This seems to me the core problem and contradiction of the current initiative:
As I understand it, the whole promise of decentralized services is that:

1) Because most of the logic is run by peers, the "upkeep" for the designers
of the system is very low, if existent at all. Ideally, the system is
completely self-sustaining (as long as there are peers) and the designers
don't have to do anything to keep it running. (In the face of bugs and hackers
this is probably utopic as you'd need at least some way to do security
patches. It should however be significantly less than to run/rent servers)

2) Because most of the logic is run by peers, its the peers who decide how the
system evolves, not the original designers. One consequence of this (and the
main reason why _users_ would want a decentralized system) is that the
designers can't change the system for political/strategic/profit reasons.

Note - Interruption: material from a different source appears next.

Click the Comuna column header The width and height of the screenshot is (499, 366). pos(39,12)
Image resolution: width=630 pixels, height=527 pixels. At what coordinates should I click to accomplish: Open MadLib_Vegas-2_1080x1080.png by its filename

If VCs are now pushing startups in building decentralized products with the
traditional expectations of growth and/or profit, I don't see how we can get a
product that satisfies point (2).

My fear is that anything that comes out of such a partnership would be "flawed
by design" in the same way that DRM and many IoT products are: Such a product
would look on the surface just like a "real" decentralized system, except with
the one thing removed that makes decentralized system more useful than
centralized ones: The lack of control points. Because you'd need such a
control point to actually steer the system in a direction that satisfies
investors.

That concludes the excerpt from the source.